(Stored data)
_ _ _ _ _ _ _
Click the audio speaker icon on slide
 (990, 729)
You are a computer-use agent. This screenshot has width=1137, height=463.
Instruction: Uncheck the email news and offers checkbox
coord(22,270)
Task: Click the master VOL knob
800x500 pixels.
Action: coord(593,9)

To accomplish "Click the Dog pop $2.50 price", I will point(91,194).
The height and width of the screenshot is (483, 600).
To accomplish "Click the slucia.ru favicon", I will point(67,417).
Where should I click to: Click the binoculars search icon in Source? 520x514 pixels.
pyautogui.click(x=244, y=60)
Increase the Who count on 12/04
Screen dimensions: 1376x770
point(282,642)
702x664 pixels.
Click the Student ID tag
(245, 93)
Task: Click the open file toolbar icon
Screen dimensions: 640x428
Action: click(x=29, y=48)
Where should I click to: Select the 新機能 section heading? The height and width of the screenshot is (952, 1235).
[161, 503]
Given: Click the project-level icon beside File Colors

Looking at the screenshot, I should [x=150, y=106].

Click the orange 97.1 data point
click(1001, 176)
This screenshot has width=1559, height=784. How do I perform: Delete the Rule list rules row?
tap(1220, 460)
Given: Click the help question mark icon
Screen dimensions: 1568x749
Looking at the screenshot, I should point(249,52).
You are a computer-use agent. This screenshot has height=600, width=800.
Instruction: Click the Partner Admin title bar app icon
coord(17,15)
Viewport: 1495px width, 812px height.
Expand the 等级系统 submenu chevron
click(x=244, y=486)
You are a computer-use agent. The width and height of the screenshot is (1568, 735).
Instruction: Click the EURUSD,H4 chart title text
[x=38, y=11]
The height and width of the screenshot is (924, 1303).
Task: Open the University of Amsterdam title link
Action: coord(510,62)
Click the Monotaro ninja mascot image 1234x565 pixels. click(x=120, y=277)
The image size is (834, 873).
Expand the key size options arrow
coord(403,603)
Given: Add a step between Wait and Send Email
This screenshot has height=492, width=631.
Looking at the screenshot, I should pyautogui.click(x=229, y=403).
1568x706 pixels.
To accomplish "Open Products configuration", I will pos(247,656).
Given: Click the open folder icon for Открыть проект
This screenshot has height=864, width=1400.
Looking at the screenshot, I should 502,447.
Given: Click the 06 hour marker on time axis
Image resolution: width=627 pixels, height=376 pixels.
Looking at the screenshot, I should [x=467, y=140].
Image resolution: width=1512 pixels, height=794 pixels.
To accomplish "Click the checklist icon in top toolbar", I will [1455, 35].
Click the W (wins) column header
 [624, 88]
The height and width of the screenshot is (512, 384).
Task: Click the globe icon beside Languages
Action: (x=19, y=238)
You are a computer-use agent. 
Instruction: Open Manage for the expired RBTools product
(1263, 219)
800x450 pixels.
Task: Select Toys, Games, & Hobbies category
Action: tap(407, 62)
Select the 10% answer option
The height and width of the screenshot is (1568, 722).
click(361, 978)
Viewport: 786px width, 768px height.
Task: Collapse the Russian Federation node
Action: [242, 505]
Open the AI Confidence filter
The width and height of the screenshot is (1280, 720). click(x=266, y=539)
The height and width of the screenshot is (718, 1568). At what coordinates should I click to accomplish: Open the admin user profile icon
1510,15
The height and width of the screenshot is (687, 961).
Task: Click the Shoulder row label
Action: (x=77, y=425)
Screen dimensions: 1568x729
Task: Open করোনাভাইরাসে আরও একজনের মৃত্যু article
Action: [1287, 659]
_ _ _ _ _ _ _
### Instructions for the task
The data above should be returned exactly as written.

### Reply to the task
Click the audio speaker icon on slide
 (990, 729)
You are a computer-use agent. This screenshot has width=1137, height=463.
Instruction: Uncheck the email news and offers checkbox
coord(22,270)
Task: Click the master VOL knob
800x500 pixels.
Action: coord(593,9)

To accomplish "Click the Dog pop $2.50 price", I will point(91,194).
The height and width of the screenshot is (483, 600).
To accomplish "Click the slucia.ru favicon", I will point(67,417).
Where should I click to: Click the binoculars search icon in Source? 520x514 pixels.
pyautogui.click(x=244, y=60)
Increase the Who count on 12/04
Screen dimensions: 1376x770
point(282,642)
702x664 pixels.
Click the Student ID tag
(245, 93)
Task: Click the open file toolbar icon
Screen dimensions: 640x428
Action: click(x=29, y=48)
Where should I click to: Select the 新機能 section heading? The height and width of the screenshot is (952, 1235).
[161, 503]
Given: Click the project-level icon beside File Colors

Looking at the screenshot, I should [x=150, y=106].

Click the orange 97.1 data point
click(1001, 176)
This screenshot has width=1559, height=784. How do I perform: Delete the Rule list rules row?
tap(1220, 460)
Given: Click the help question mark icon
Screen dimensions: 1568x749
Looking at the screenshot, I should point(249,52).
You are a computer-use agent. This screenshot has height=600, width=800.
Instruction: Click the Partner Admin title bar app icon
coord(17,15)
Viewport: 1495px width, 812px height.
Expand the 等级系统 submenu chevron
click(x=244, y=486)
You are a computer-use agent. The width and height of the screenshot is (1568, 735).
Instruction: Click the EURUSD,H4 chart title text
[x=38, y=11]
The height and width of the screenshot is (924, 1303).
Task: Open the University of Amsterdam title link
Action: coord(510,62)
Click the Monotaro ninja mascot image 1234x565 pixels. click(x=120, y=277)
The image size is (834, 873).
Expand the key size options arrow
coord(403,603)
Given: Add a step between Wait and Send Email
This screenshot has height=492, width=631.
Looking at the screenshot, I should pyautogui.click(x=229, y=403).
1568x706 pixels.
To accomplish "Open Products configuration", I will pos(247,656).
Given: Click the open folder icon for Открыть проект
This screenshot has height=864, width=1400.
Looking at the screenshot, I should 502,447.
Given: Click the 06 hour marker on time axis
Image resolution: width=627 pixels, height=376 pixels.
Looking at the screenshot, I should [x=467, y=140].
Image resolution: width=1512 pixels, height=794 pixels.
To accomplish "Click the checklist icon in top toolbar", I will [1455, 35].
Click the W (wins) column header
 [624, 88]
The height and width of the screenshot is (512, 384).
Task: Click the globe icon beside Languages
Action: (x=19, y=238)
You are a computer-use agent. 
Instruction: Open Manage for the expired RBTools product
(1263, 219)
800x450 pixels.
Task: Select Toys, Games, & Hobbies category
Action: tap(407, 62)
Select the 10% answer option
The height and width of the screenshot is (1568, 722).
click(361, 978)
Viewport: 786px width, 768px height.
Task: Collapse the Russian Federation node
Action: [242, 505]
Open the AI Confidence filter
The width and height of the screenshot is (1280, 720). click(x=266, y=539)
The height and width of the screenshot is (718, 1568). At what coordinates should I click to accomplish: Open the admin user profile icon
1510,15
The height and width of the screenshot is (687, 961).
Task: Click the Shoulder row label
Action: (x=77, y=425)
Screen dimensions: 1568x729
Task: Open করোনাভাইরাসে আরও একজনের মৃত্যু article
Action: [1287, 659]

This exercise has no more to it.